::: Provided information

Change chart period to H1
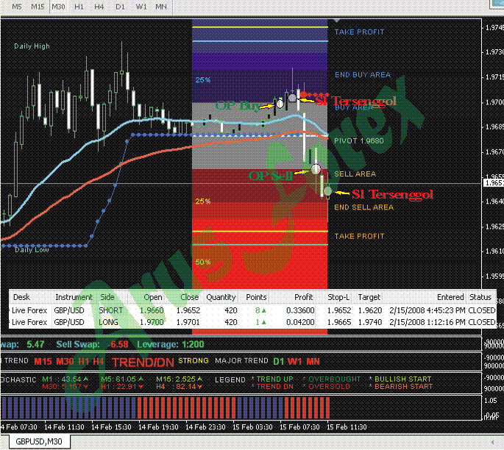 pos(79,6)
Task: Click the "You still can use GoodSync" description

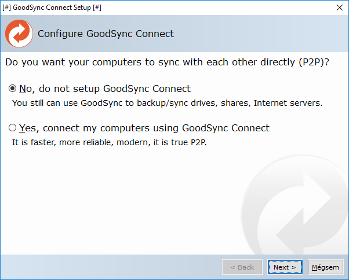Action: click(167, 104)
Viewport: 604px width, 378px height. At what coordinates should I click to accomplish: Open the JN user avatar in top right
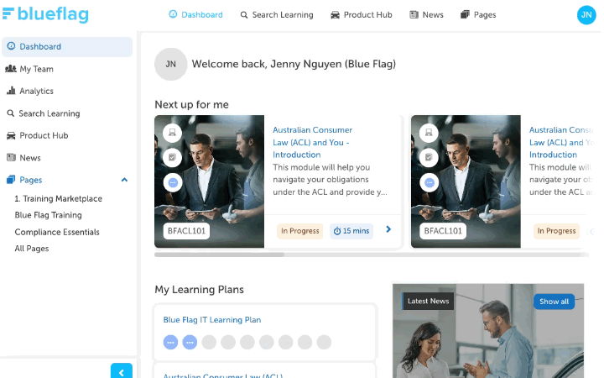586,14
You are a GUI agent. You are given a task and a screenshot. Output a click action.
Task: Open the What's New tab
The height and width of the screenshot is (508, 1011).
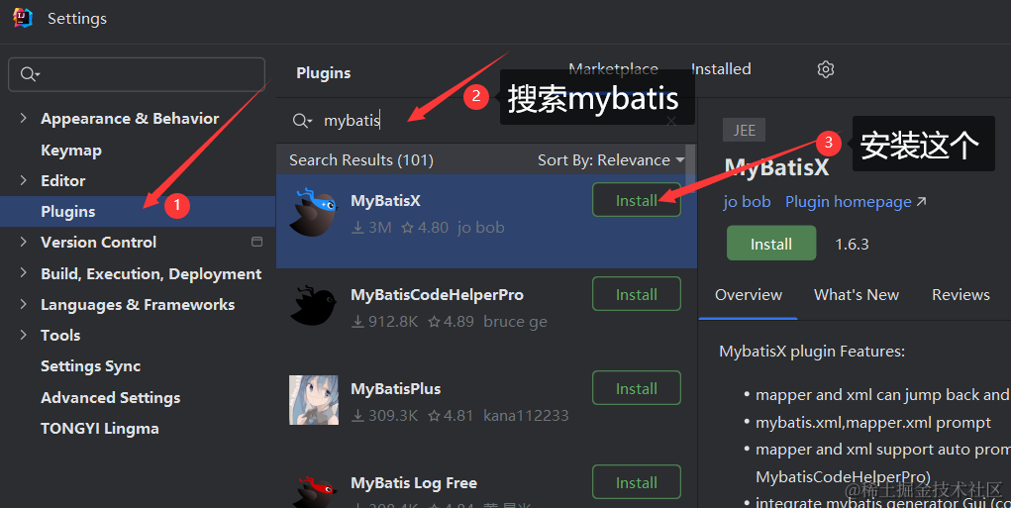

::::::

• _Aim_
Copy the stretch from the line containing "You are a GUI" through the end of the records, leaving out the pictures.

• _Answer to this exercise_
You are a GUI agent. You are given a task and a screenshot. Output a click action.
Task: Open the What's New tab
The height and width of the screenshot is (508, 1011).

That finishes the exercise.